Amazon EMRでCustomJarを実行する手順についての抜粋を読み、次の問いに答えよ。
1. 実装する処理は何か。
2. Jarを作るために今回使用するものは何か。
3. 依存関係を全て含めたJarファイルはどこに出来るか。

** 抜粋 **
^^^^^^^^

今更といえば今更だが、意外と情報が少なかったので、Amazon EMRにて、CustomJarを作成して実行する方法をまとめてみる。
実装する処理は、みんな大好きWord Countです。

手順概要

MapReduceの処理を実装したjarファイルを作る
作成したJarファイルをAmazon S3へアップロードする
ログファイル出力ディレクトリ、入力ファイルを用意する
EMRクラスターを立ち上げる
ジョブを実行する

Hadoopの処理を実装したjarファイルを作る

Jobの内容を設定するMainメソッド、Mapperクラス、Reducerクラスを実装し、Jarを作成する。

Jarを作るために、今回はMavenを使用する。
ポイントとなるのは、hadoop-core以外で追加で使用するJarがある場合には、「maven-assembly-plugin」などを使って、依存するJarを一つにまとめた、Fat jarを作るということ。
Word Countだけなら、実はこれは必要無いが、一応使ってみる。
下記のような設定をして
「maven package」
などのコマンドを実行すると、プロジェクトのtargetフォルダ配下に、
「emr-customjar-1.0-SNAPSHOT-jar-with-dependencies.jar」
などといった、依存関係を全て含めたJarファイルが出来る。

^^^^^^^^

** 表示エントリ **
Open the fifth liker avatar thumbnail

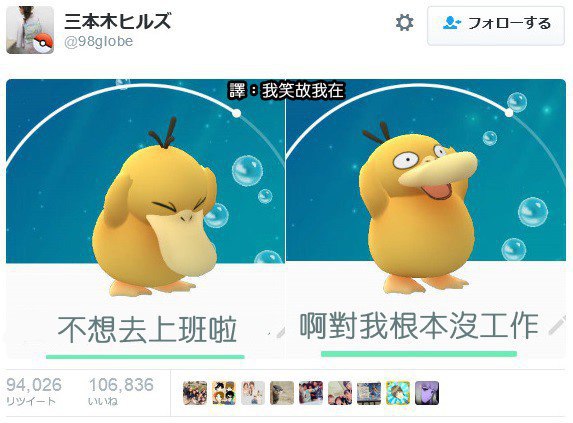click(x=311, y=393)
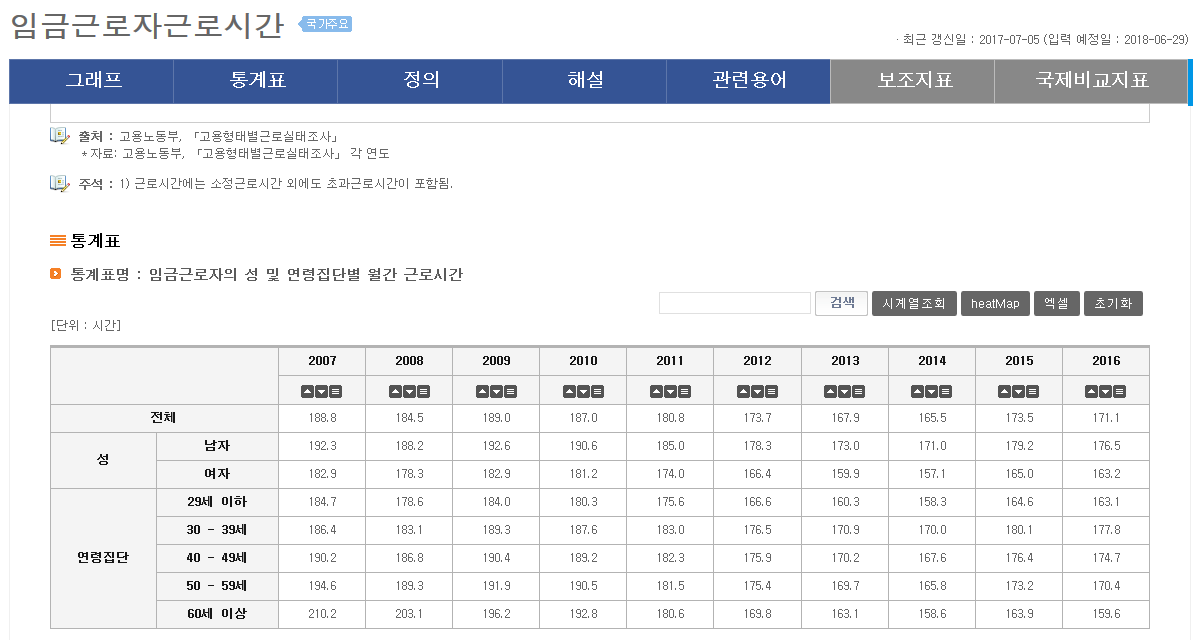
Task: Select the 국제비교지표 tab
Action: [x=1091, y=81]
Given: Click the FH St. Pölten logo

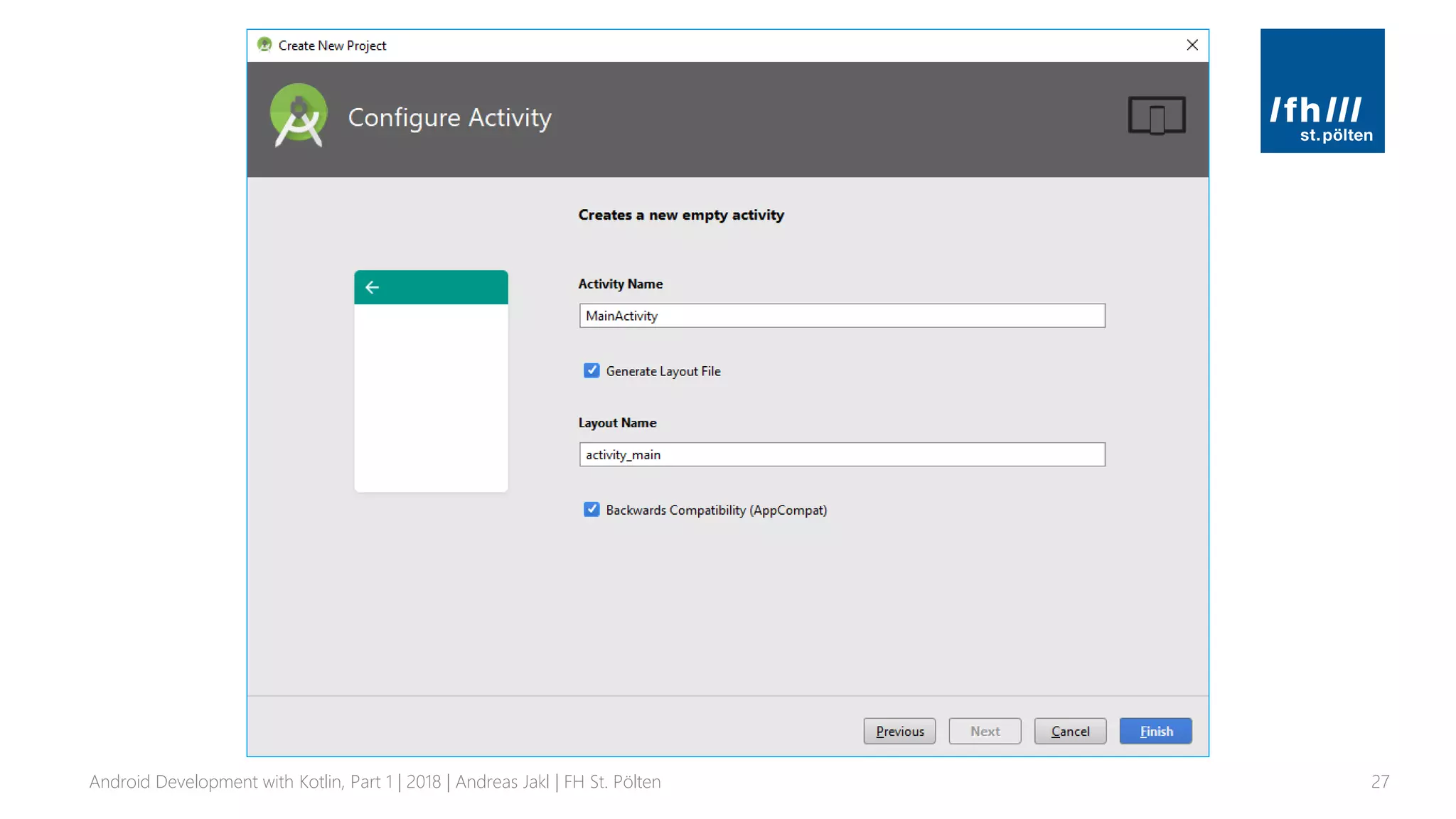Looking at the screenshot, I should 1322,90.
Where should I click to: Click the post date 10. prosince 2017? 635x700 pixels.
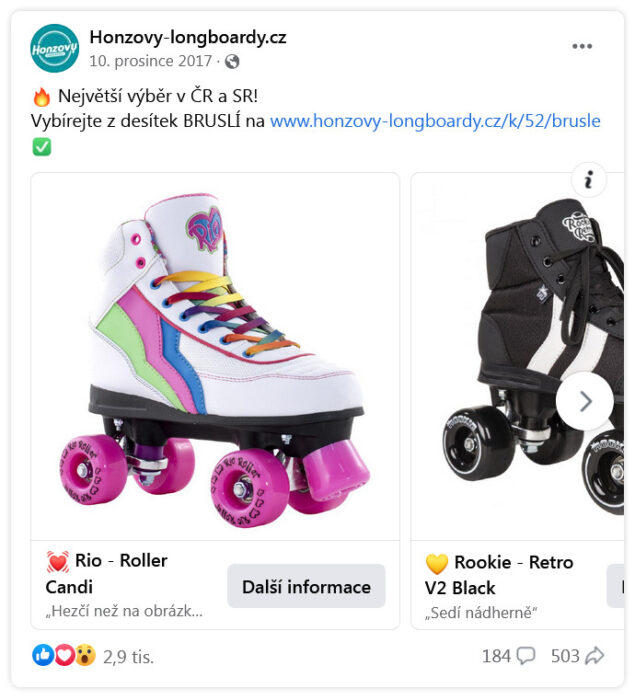150,61
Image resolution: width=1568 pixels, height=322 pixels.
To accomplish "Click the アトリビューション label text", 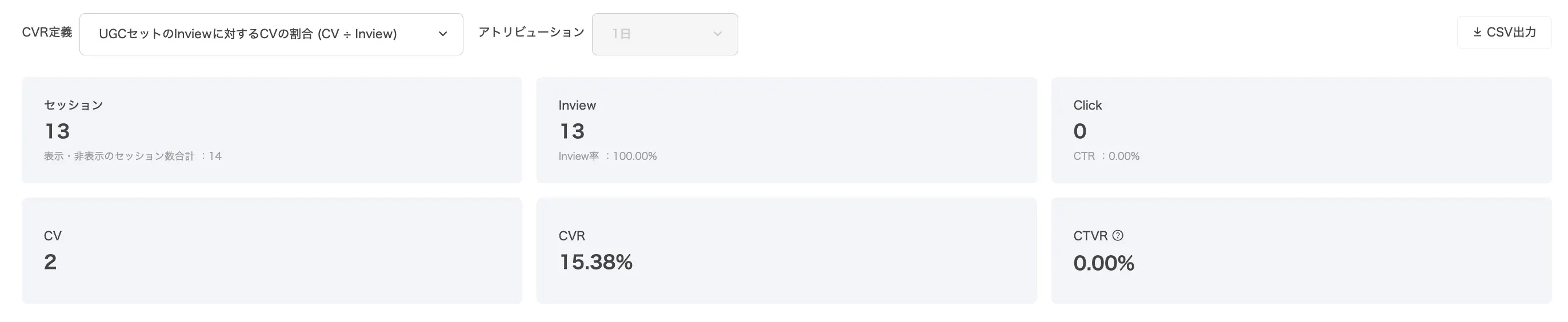I will [531, 33].
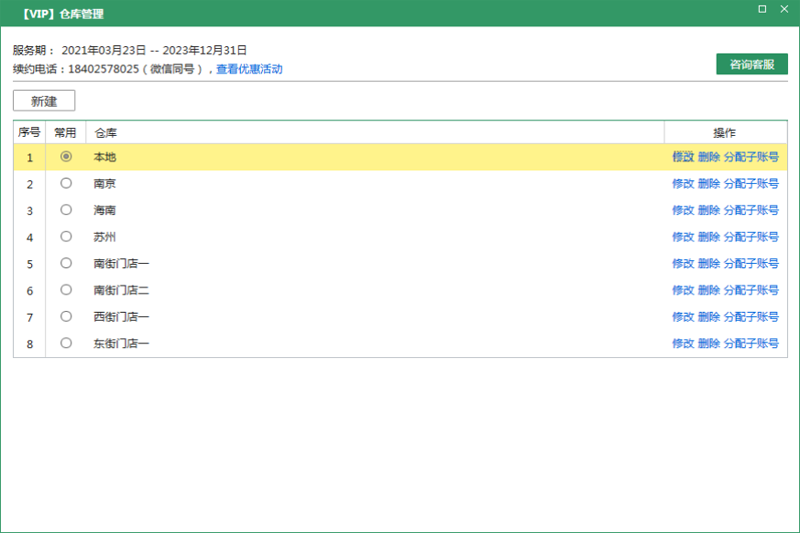The height and width of the screenshot is (533, 800).
Task: Delete the 东街门店一 warehouse
Action: click(708, 344)
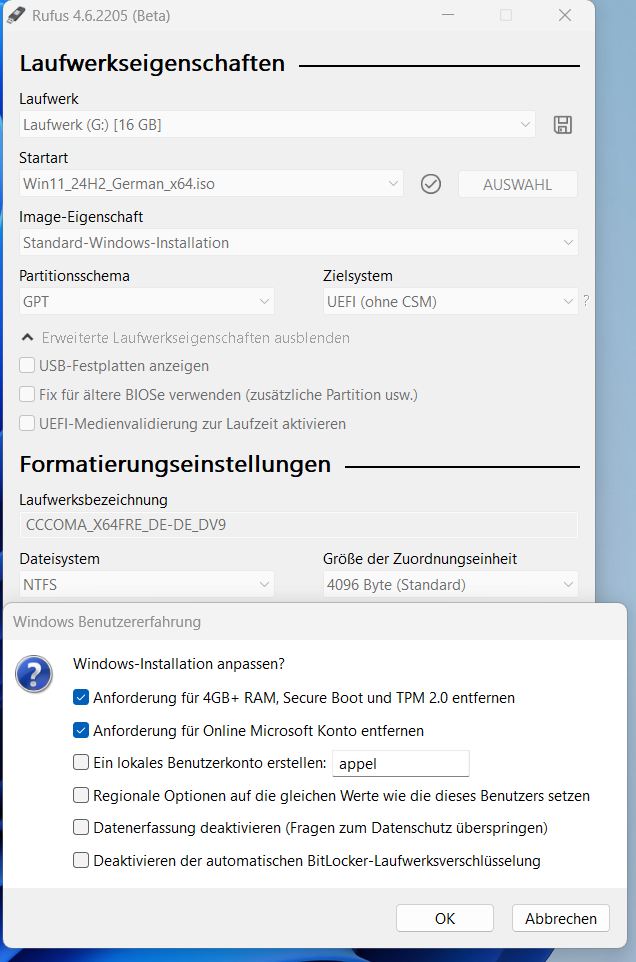Check the regionale Optionen checkbox

pyautogui.click(x=81, y=796)
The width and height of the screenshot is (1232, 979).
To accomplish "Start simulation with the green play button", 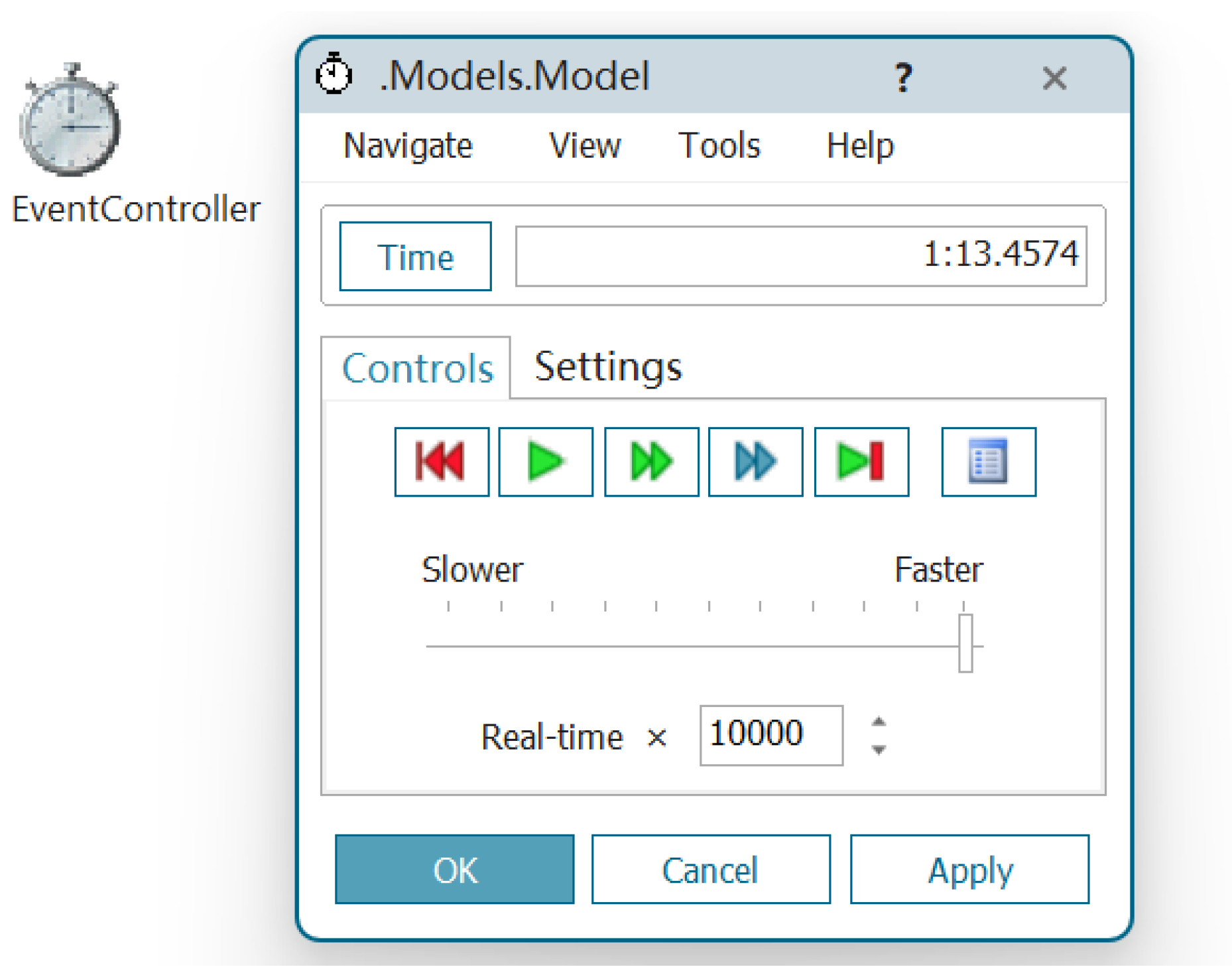I will click(545, 462).
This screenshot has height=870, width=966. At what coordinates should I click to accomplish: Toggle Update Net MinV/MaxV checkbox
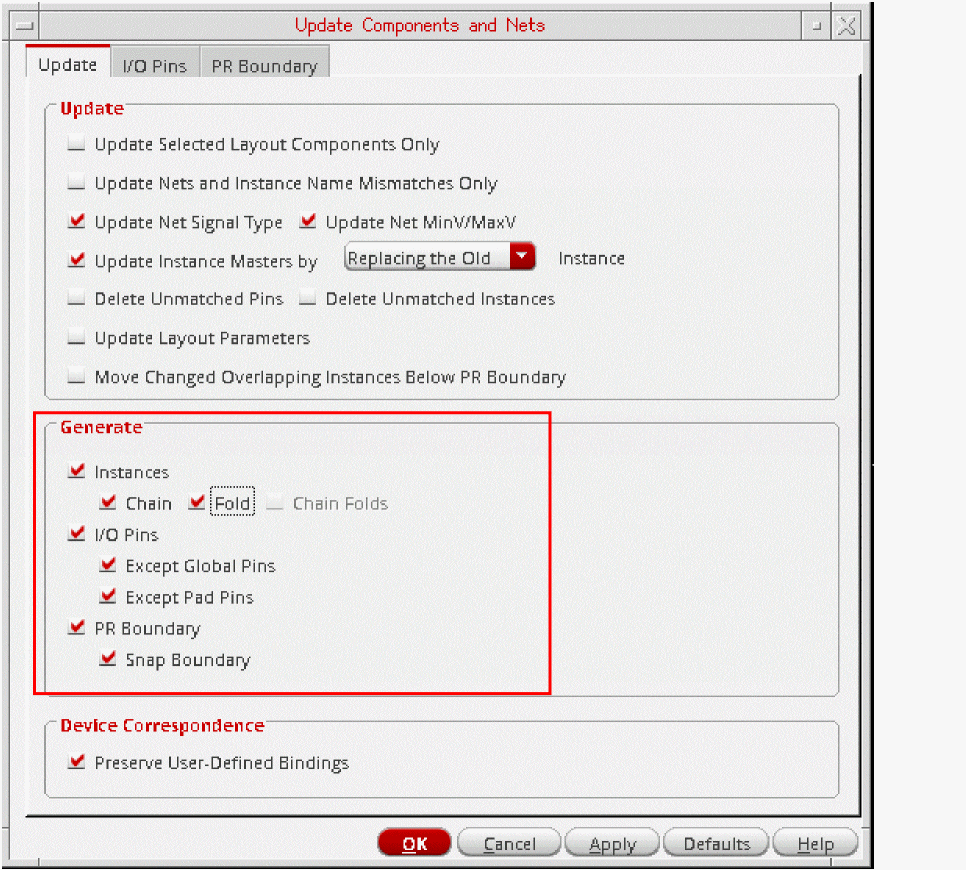307,221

^^^^^^^^

** 解答 **
1. Word Count
2. Maven
3. プロジェクトのtargetフォルダ配下